Me explico un poco. Esta historia comenzó con un mal presagio. El pasado 28 de diciembre, día de los Inocentes, como si de una broma pesada a largo plazo se tratase, apareció publicada en el Boletín Oficial de las Cortes de Castilla-La Mancha una proposición de Ley del juego y las apuestas de Castilla-La Mancha, presentada por el Grupo Popular.
Dicho texto daba pie a la organización legal de partidas de poker fuera de los casinos, en los «establecimientos de juego» (lo que nosotros llamamos «clubes de poker«).
Los aficionados de esta región se frotaban las manos porque podían pasar de ser los más perjudicados a los más envidiados de toda la geografía pokerística española. Podían pasar de tener que desplazarse fuera de su comunidad autónoma, a los casinos de Madrid, Aranjuez o Alicante, a poder jugar cerca de sus casas, en clubes de poker.
Parecía un sueño, pero acabó convirtiéndose en una pesadilla.
La Asociación Española de Casinos de Juego (AEJC) criticó duramente lo que ellos consideraban la «barra libre» para los clubes de poker. Y mostró públicamente su rechazo al proyecto, argumentando que los casinos quedarían en una situación de desventaja competitiva y que se pondría en riesgo la unidad del mercado.
Por su parte, los jugadores locales empezaron a organizarse en la Asociación de Poker de Castilla-La Mancha (APOCAM), utilizando como medio de difusión de sus planteamientos la web de www.pokerlamancha.com.
Quizá movido por la influencia de los casinos, el gobierno de Dolores de Cospedal dio marcha atrás en el último momento. El 9 de mayo fue publicada la ley en el Diario Oficial de la Comunidad Autónoma de Castilla-La Mancha. El texto final -que será finalmente aprobado el 9 de noviembre- incluía muchos obstáculos para la aparición de los ansiados clubes de poker.
Los empresarios habrían de realizar una fuerte inversión en crupiers y medios de seguridad, aparte de dedicar una importante superficie de sus locales a las mesas de poker (300m2). Así mismo, habrían de pagar unas duras tasas iniciales y un elevado % de los beneficios en concepto de impuestos.
Además, la ley prohibía las transacciones económicas entre jugadores, lo que hacía complicado el juego con dinero real…
Vamos, un fiasco.
La publicación de la ley frenó en seco el avance de los clubes de poker.
No obstante dio pie a nuevos proyectos.

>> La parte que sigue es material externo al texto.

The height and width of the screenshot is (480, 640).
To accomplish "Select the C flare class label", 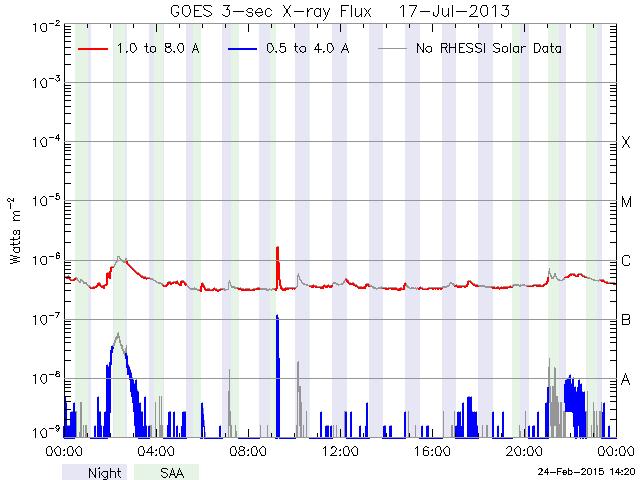I will click(x=626, y=262).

Desde entonces, varios grupos empresariales han empezado a moverse con el objetivo de abrir casinos en las principales ciudades de la comunidad.

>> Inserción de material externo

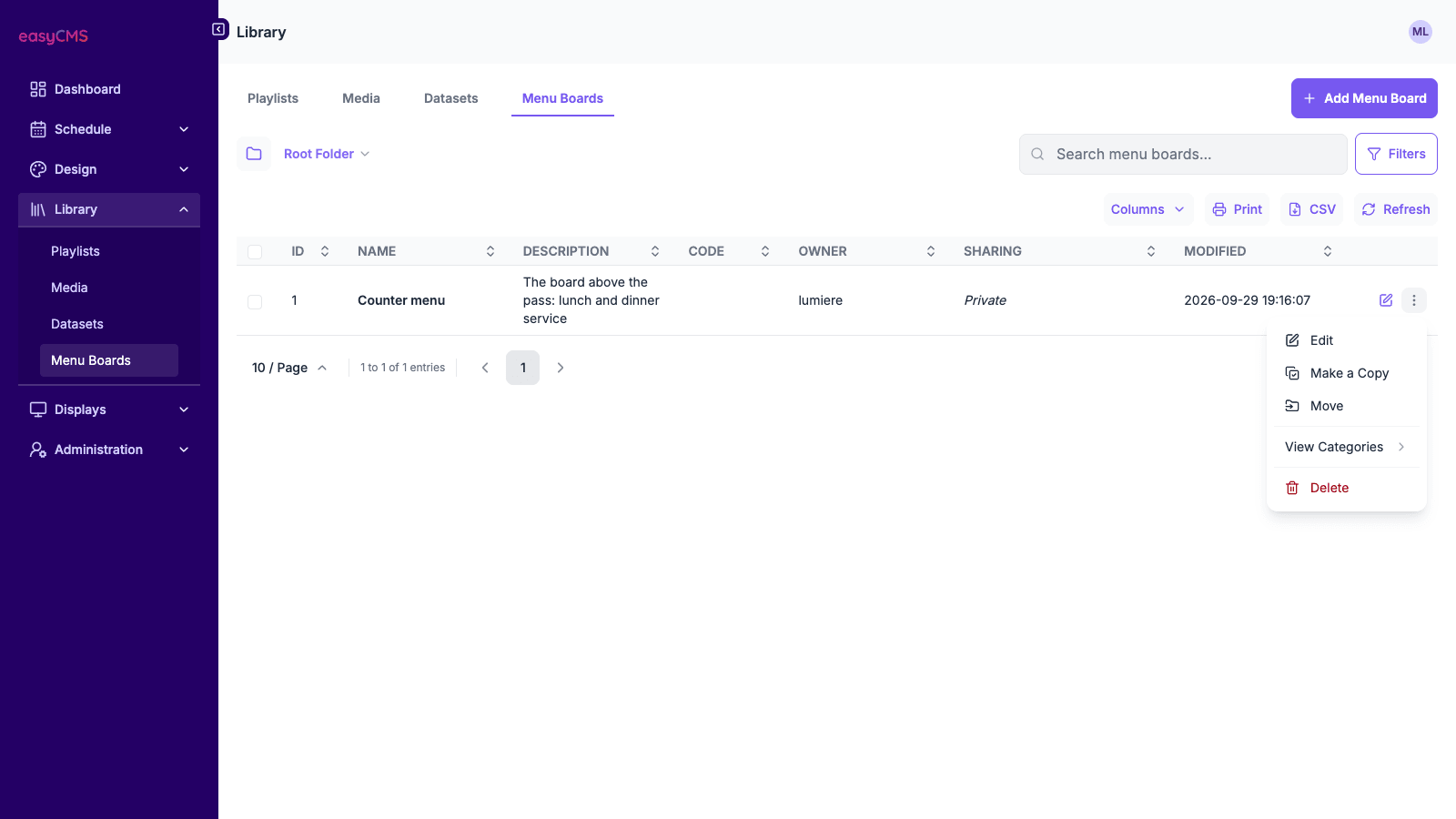Focus the Search menu boards field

El primero en conocerse fue el de Cuenca, donde unos empresarios extremeños se están planteando abrir un establecimiento de juegos de casino en una antigua discoteca.

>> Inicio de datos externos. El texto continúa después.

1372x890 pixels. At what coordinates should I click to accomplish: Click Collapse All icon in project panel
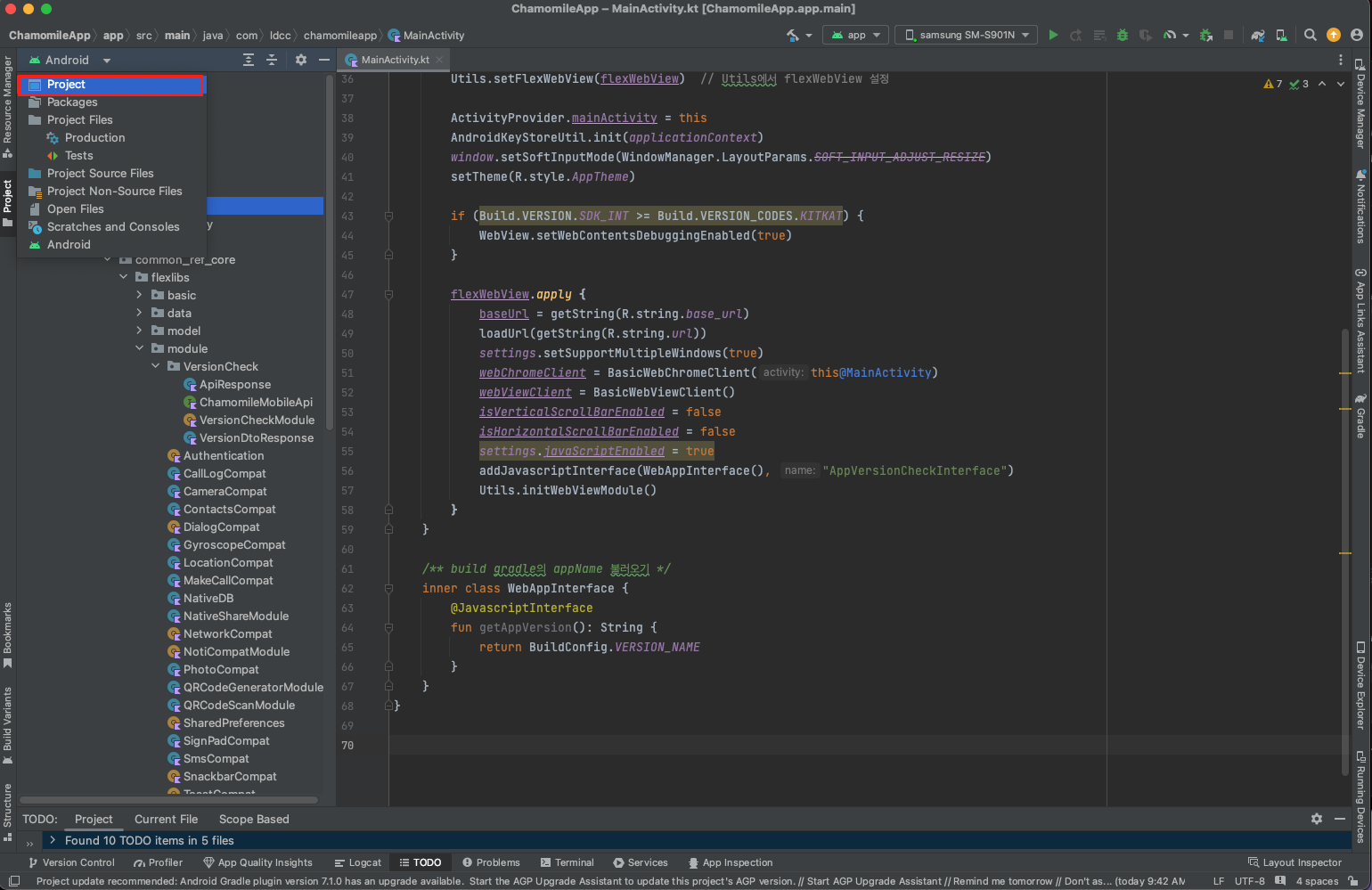[x=272, y=60]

No obstante, ahora se ha conocido otro, que también está bastante adelantado, y que tiene como objetivo abrir un casino en Toledo.
El proyecto ha sido encargado al abogado Juan José Sánchez Colilla, quien está estudiando la viabilidad económica de la empresa, que de hacerse realidad, ocuparía el antiguo casino social de la ciudad imperial, un edificio catalogado como histórico-artístico y que se encuentra en el centro histórico. Sin duda, sería un imponente marco para un casino.
Ojalá este y los demás proyectos no se queden solo en eso. Ya es hora de que mis amigos castellano-manchegos puedan jugar sin viajar tanto. Además, así tendría más excusas para ir a visitarles.